Yuval Pick | |
Birth Date: | 1970 |
Birth Place: | Petach Tikvah, Israël |
Education: | Bat Dor Dance School |
Occupation: | Choreographer, director of the CCN of Rillieux-la-Pape |
Organization: | National Choreographic Center of Rillieux-la-Pape |
Style: | Contemporary dance |
Yuval Pick, born in 1970 in Israel, is a choreographer and the director of the National Choreographic Center (Centre Chorégraphique National) of Rillieux-la-Pape (France).
Appointed director of the National Choreographic Center of Rillieux-la-Pape in France[1] in August 2011, Yuval Pick has a long career as a choreographer, a dancer and a teacher.
He first trained at the Bat-Dor Dance school in Tel Aviv, then joined the Batsheva Dance Company[2] in 1991. Four years later he left to begin working as an international guest artist with, among others, Tero Saarinen, Carolyn Carlson and Russel Maliphant.
In 1999 he joined the Opera Ballet of Lyon,[3] and founded his own company, The Guests, in 2002. Since then he has created a strong repertory of works marked by their elaborated, layered movement vocabulary, accompanied by commissioned scores by ranking composers.
In his work the relationships between individuals and group(s) are often highlighted and challenged.

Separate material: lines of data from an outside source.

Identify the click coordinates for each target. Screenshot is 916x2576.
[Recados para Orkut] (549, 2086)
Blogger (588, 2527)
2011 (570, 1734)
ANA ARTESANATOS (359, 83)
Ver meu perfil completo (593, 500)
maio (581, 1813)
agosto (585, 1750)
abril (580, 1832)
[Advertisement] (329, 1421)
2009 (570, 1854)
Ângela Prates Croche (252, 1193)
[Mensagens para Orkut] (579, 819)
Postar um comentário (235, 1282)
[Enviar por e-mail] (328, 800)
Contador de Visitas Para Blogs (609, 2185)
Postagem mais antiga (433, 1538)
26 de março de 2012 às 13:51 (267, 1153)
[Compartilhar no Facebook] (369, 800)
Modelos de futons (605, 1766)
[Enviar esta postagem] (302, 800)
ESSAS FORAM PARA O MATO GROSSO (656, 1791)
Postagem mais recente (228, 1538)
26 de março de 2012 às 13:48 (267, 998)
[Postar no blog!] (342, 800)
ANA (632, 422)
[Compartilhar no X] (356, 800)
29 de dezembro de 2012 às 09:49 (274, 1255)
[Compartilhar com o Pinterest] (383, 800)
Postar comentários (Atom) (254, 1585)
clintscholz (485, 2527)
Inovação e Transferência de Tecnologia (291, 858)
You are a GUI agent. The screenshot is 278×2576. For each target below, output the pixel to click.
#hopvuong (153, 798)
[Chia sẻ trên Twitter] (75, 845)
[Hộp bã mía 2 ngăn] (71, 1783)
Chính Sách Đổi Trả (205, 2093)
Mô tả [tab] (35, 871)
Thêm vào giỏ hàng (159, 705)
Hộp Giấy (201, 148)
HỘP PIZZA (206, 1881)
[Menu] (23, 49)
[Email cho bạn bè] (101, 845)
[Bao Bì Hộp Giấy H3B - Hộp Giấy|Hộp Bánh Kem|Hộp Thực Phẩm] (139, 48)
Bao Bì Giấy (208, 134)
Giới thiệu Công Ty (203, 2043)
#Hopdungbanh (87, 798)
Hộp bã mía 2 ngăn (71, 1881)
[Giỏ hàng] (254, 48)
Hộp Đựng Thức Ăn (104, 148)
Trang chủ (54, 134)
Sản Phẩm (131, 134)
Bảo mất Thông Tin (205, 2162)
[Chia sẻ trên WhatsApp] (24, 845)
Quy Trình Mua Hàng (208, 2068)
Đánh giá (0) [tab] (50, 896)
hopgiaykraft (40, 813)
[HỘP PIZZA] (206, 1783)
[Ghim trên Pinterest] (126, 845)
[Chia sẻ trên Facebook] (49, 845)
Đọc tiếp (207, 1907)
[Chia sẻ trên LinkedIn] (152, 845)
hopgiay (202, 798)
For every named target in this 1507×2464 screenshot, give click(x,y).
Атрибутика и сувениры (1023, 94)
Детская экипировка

He created Popular Music (2005), Strand Behind (2006) for the Agora Festival of IRCAM and the Junior Ballet of the National Conservatory of music and dance in Lyon,[4] /Paon/ (2008) for the Junior Ballet of Geneva and17 drops. In 2010, he created Score, then The Him for the Junior Ballet of the National Conservatory of music and dance in Paris[5] and the trio PlayBach at the invitation of Carolyn Carlson. In 2012, No play hero, around the music of David Lang[6] and Folks for the "Biennale de la Danse" in Lyon. The, two creations in 2014, the duet loom around the music of Nico Muhly[7] and Ply for 5 dancers with the American composer Ashley Fure.[8] In 2015 he created Apnée (corps vocal) for 4 dancers and 6 singers in collaboration with Spirito,[9] "les Chœurs et solistes de Lyon — Bernard Tétu".